Restrict the output to the lines below starting at the one that contains "Task: Open the Team" and ending at the one that contains "Task: Click the 20% RSI oversold level label", and restate them word for word, both ends included.

Collected data
*** Begin section ***

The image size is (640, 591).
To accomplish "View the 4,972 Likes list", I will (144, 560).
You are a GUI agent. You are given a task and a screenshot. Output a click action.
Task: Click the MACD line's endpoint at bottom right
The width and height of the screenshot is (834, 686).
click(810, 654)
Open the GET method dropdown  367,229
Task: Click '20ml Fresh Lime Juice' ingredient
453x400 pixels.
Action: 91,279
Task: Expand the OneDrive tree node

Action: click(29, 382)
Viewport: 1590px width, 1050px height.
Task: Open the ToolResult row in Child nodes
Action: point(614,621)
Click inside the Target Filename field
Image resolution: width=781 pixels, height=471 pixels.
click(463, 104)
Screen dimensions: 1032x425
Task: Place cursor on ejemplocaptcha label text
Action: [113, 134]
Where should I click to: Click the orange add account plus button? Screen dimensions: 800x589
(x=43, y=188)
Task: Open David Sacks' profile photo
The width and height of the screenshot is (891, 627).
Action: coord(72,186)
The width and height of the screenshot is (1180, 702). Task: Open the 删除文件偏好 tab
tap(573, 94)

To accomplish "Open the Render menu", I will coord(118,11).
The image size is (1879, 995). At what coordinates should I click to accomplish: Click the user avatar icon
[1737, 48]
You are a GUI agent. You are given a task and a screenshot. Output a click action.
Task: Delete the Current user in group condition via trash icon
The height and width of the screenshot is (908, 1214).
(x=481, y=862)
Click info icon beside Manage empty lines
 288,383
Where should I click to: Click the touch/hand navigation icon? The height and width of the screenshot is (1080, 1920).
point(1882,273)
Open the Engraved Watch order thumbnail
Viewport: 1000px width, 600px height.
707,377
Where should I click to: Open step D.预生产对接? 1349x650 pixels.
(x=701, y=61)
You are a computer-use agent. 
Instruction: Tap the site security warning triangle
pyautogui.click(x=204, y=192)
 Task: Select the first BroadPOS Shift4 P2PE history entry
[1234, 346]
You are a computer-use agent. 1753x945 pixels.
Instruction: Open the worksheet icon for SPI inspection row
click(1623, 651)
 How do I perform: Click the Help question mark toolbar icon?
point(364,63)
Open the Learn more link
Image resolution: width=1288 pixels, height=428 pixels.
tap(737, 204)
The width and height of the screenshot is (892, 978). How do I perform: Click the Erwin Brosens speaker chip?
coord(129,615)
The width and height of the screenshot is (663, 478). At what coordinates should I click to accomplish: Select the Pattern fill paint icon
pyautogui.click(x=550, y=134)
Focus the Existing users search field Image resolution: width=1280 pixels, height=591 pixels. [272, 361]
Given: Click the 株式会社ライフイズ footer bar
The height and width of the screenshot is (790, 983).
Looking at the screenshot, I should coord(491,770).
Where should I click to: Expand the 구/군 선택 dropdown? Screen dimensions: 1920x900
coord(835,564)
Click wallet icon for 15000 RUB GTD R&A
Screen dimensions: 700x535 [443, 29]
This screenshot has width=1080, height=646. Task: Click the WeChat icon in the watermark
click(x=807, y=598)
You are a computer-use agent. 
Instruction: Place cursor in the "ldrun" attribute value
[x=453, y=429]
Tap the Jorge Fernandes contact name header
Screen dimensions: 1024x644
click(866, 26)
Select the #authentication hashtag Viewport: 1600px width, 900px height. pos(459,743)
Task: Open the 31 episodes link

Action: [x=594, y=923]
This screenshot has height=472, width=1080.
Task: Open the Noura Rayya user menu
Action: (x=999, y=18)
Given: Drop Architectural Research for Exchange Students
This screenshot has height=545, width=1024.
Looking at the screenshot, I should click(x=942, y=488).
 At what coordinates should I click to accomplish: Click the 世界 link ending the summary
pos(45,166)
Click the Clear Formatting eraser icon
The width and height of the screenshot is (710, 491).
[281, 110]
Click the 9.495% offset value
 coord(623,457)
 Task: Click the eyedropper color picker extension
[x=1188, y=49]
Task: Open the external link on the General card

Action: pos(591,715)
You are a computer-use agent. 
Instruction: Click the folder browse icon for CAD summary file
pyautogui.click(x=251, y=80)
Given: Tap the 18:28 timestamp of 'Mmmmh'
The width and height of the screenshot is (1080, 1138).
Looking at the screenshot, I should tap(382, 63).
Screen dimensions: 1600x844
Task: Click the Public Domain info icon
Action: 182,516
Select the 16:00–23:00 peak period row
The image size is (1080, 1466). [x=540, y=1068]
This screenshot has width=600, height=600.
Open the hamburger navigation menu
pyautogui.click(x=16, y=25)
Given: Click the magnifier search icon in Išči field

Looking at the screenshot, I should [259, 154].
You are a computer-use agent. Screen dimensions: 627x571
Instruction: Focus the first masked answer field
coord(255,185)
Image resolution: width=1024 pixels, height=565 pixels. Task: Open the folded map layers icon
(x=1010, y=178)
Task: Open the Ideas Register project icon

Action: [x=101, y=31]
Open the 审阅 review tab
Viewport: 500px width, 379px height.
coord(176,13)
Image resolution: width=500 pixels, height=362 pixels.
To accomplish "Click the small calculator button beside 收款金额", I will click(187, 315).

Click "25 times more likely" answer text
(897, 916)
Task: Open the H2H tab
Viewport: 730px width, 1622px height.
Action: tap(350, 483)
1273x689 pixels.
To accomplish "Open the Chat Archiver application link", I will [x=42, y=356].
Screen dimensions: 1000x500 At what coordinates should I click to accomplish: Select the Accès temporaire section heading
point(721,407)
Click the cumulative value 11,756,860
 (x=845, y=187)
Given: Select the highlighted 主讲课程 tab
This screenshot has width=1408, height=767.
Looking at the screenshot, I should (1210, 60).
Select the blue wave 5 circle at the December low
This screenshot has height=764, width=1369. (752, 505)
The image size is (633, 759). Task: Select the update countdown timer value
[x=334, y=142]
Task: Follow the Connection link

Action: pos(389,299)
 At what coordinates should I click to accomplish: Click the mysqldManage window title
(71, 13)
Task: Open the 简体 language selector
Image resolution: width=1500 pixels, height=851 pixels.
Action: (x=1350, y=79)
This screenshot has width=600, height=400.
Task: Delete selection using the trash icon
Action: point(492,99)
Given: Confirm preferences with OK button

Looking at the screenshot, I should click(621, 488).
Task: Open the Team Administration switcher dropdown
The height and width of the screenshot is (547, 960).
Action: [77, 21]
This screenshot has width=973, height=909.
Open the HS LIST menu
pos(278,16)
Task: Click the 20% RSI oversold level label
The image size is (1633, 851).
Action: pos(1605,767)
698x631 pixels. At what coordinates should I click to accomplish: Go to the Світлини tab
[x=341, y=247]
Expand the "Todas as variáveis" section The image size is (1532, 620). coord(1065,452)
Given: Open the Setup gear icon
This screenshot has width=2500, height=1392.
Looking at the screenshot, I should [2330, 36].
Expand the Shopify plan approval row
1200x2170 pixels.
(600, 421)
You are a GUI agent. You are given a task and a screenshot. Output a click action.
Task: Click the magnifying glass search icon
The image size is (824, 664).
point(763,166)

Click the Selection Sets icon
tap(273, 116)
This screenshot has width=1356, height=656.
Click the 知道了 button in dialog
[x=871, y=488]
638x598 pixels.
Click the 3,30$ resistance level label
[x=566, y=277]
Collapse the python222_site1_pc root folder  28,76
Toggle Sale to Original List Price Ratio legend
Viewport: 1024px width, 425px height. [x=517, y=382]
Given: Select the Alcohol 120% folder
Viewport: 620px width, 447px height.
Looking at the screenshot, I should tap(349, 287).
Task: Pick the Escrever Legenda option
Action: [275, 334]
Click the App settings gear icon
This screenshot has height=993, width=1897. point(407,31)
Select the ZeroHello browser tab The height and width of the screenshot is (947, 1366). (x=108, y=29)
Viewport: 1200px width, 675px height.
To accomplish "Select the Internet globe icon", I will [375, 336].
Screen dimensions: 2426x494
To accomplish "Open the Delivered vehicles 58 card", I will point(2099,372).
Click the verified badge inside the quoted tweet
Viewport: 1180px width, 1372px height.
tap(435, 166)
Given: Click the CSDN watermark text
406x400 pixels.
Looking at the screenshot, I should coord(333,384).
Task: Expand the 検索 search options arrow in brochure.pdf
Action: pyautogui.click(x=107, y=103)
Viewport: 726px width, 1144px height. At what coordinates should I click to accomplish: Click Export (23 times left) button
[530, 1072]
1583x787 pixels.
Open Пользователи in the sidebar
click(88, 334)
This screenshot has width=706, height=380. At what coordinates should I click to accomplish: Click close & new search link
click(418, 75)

*** End section ***

§ **Exercise response**
Task: Open the Team Administration switcher dropdown
The height and width of the screenshot is (547, 960).
Action: [77, 21]
This screenshot has width=973, height=909.
Open the HS LIST menu
pos(278,16)
Task: Click the 20% RSI oversold level label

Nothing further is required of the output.